▶ WHAT YOU WILL DO:
a: According to the LED strand post, in what size groups can the Dreamcolor LEDs be controlled?
b: Pick up the LED strand post after its final sentence and write the next part.

▶ EXCERPT PROVIDED:
· · · ·

This system was comprised of a bunch of little hand-soldered shift-register circuits that powered a number of LEDs.  When chained together, we had a giant strand of individually controllable LED lights.

Of course, we probably wouldn’t have spent all the time soldering these guys together if we had known that there was a readymade solution that accomplished exactly what we were going for.

This is a strand of “Dreamcolor” LEDs.  Unlike the LED strands I’ve used before, this strand doesn’t have to light up all the lights the same color. I purchased these originally for a project that required individually addressable LEDs and was disappointed to find that these LEDs can only be controlled in groups of three.  Each group of three RGB LEDs can have their red green and blue brightnesses selected in software.  There are also marks where you can cut the strand to fit whatever you’re trying to do.

I’ll be covering the protocol and how this all works in a later post, but some quick breadboarding got me this:

So all I had to do was glue these things to my molding, find a way to control them, and power them.

· · · ·

▶ DATASET CONTENT:
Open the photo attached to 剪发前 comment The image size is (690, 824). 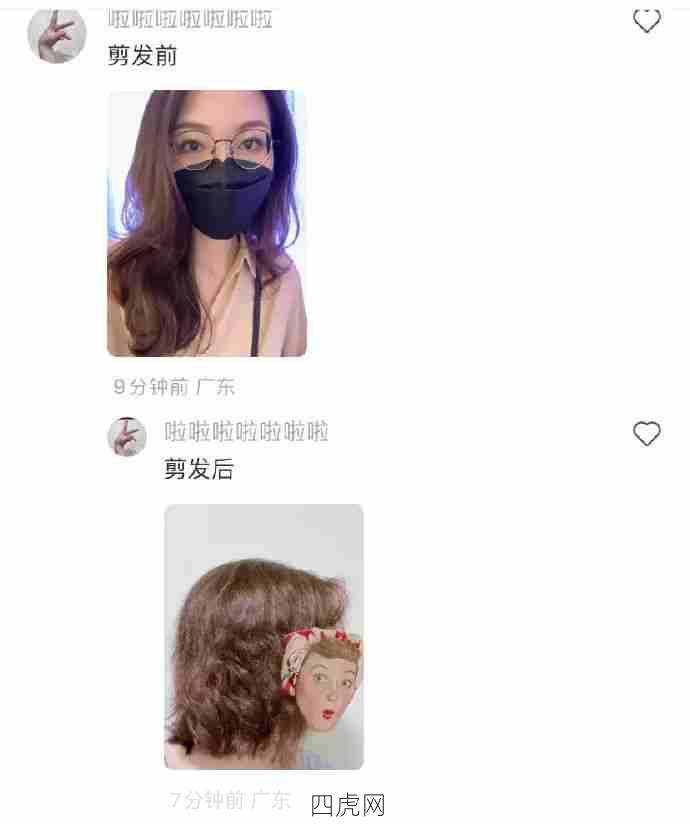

· · · ·

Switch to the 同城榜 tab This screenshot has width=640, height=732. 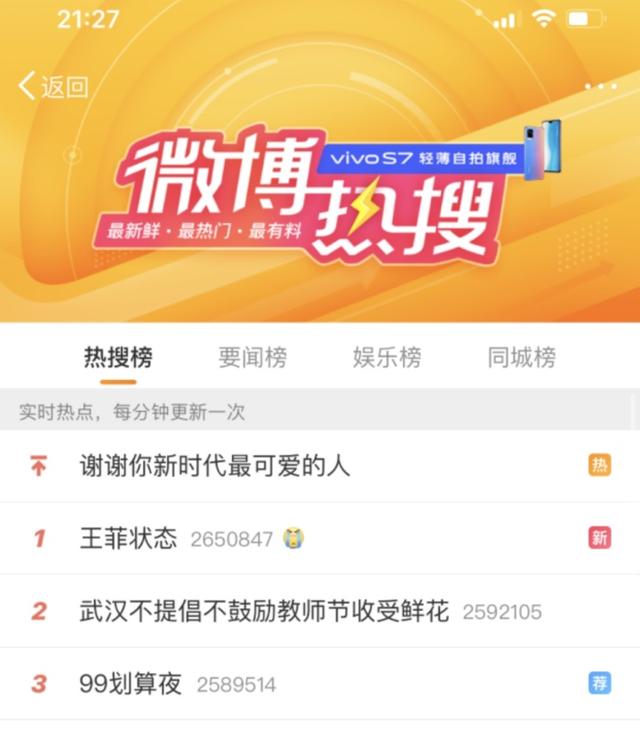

· · · ·

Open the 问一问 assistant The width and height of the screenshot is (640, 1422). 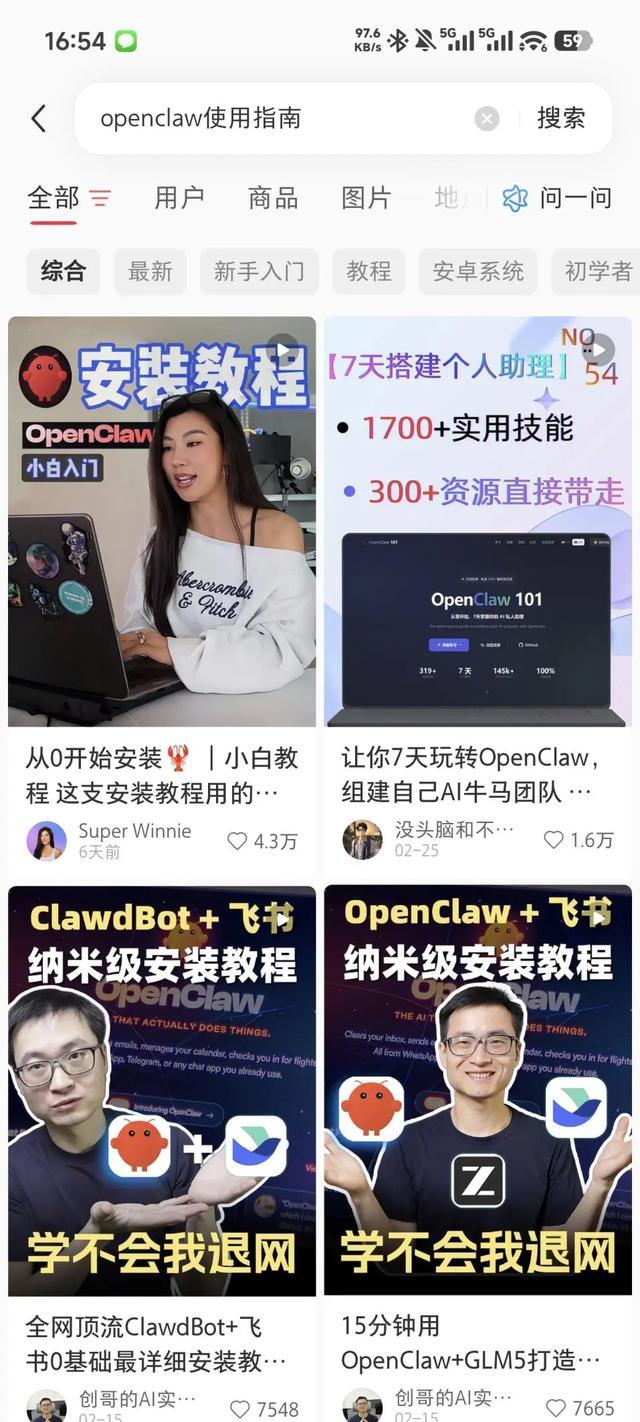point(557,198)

· · · ·

▶ EXPECTED RESPONSES:
a: In groups of three.

b:
The control portion went off without hitch, and I will cover it at some other time.  Power however was problematic…

High Voltage

One of the goals of this project was to make the circuit more or less invisible when not in use.  The plan was to tuck the circuit up in the corner of my room and have a single cable going up to it to supply power and data.  When transmitting data long distances, a simple 5V TTL bus normally isn’t enough.  There are a lot of opportunities for noise to get coupled on to the data lines and introduce problems.

To avoid this, I typically use RS422.  This differential transmission protocol can cancel out noise coupled on to the line and make a more robust signal.  I’ve used this in the past with my wiper motor project.  This solution requires a long preferably low-cost cable with at least one twisted pair.  I settled on Cat5.

Cat5 ethernet cable is typically used for transmitting data over hundreds of feet in twisted pairs.  Less commonly, it can also be used to transmit power.  This is known as “Power over Ethernet“.  PoE requires special hardware to inject power into the data lines and extract it at the load end.  It’s a pretty complicated system, but the premise behind it is fairly simple.

Ethernet cable is certainly not designed to deliver large amounts of current, but it is often used to carry fairly high voltage signals such as the 90V ring of a corded telephone. Wikipedia places the maximum current per conductor of Cat5 at 0.577A, but the maximum voltage is over 100V.  If I give myself two conductors for my data signal, the remaining six will give me enough copper for 1.7A at 100V.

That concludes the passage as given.